Expert's Rating
Pros
- Easy to use
Cons
- Kludgy paper-tray design
- Slow
- Wasteful consumables
Our Verdict
Canon’s Selphy CP780 snapshot printer has its problems—namely, mediocre speed and expensive, wasteful consumables. But it’s affordable and its design is simple, making it a good choice for light home use.
Aimed at the family market, the compact Selphy CP780 comes in three colors (blue, pink, or silver) and can function with or without a computer. A 2.5-inch color LCD and oversize, intuitively labeled control buttons take you through simple editing and special-effects options.

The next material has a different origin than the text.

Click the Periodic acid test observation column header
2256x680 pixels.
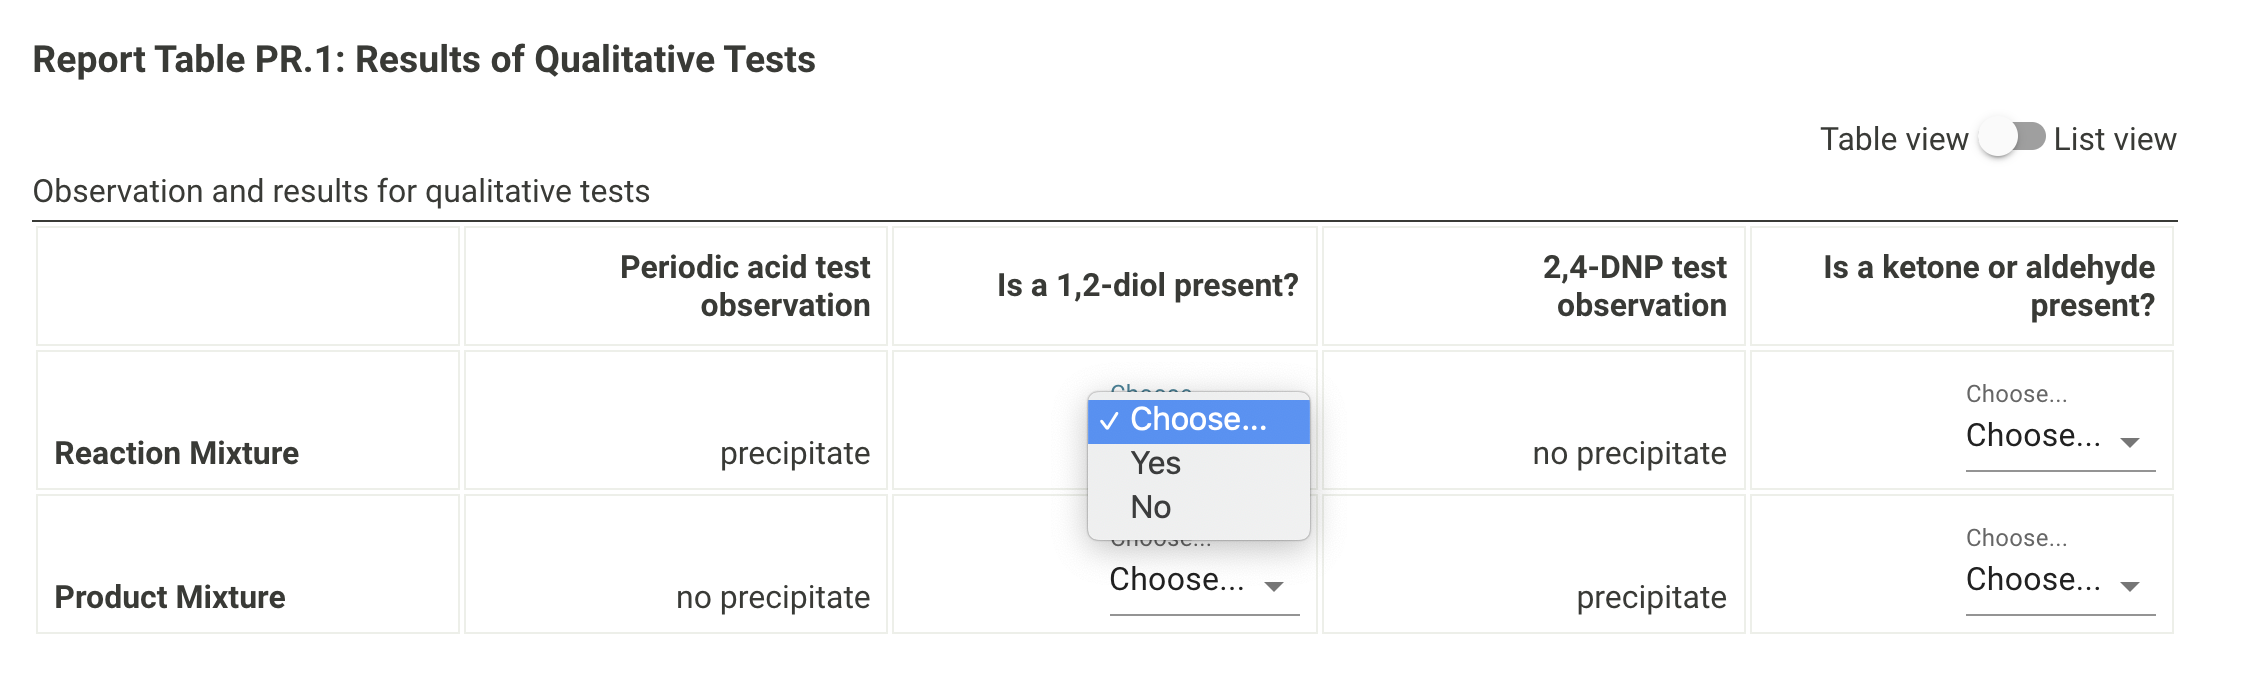click(x=745, y=286)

The Selphy CP780’s features include three front media slots for CompactFlash, SD Card, MultiMediaCard, and Memory Stick, plus a PictBridge port on the left side. To use xD-Picture Card and other formats, you’ll need a third-party adapter. A Bluetooth adapter costs $50; a rechargeable battery pack costs $80. The front-loading paper cassette holds up to 54 sheets of 4-by-8-inch photo paper. To print on 4-by-6-inch photo paper, you must manually push the stack of paper to the front of the tray. The cassette’s double-lid design is confusing: You have to lift both lids to load paper, but just one to insert the cassette into the printer. An optional, business-card-size cassette costs $13.
Blame the CP780’s drawbacks (it slowness, its wastefulness) on its dye-sublimation printing technology. It creates images by transferring successive layers of cyan, magenta, and yellow dye from a roll of film onto photo paper, finishing with a clear-coat layer. Once a photo is printed, that section of film cannot be reused, regardless of how much dye is left, resulting in a lot of waste. Photos cost a pricey 33 cents each. And because completing a single photo requires four passes, the Selphy CP780 prints slowly, taking about 75 seconds on average (0.8 pages per minute) to finish a 4-by-6-inch snapshot.
Photo quality varies for the Selphy CP780. Photos of people and objects were a little light-colored but reasonably detailed. On the other hand, a mountain landscape appeared pale and unrealistic, like a bad 1950s postcard.
The included software is for Windows only.
Macworld’s buying advice
The Selphy CP780 is an inexpensive and nearly idiot-proof snapshot printer, but you make major compromises in performance and price per page.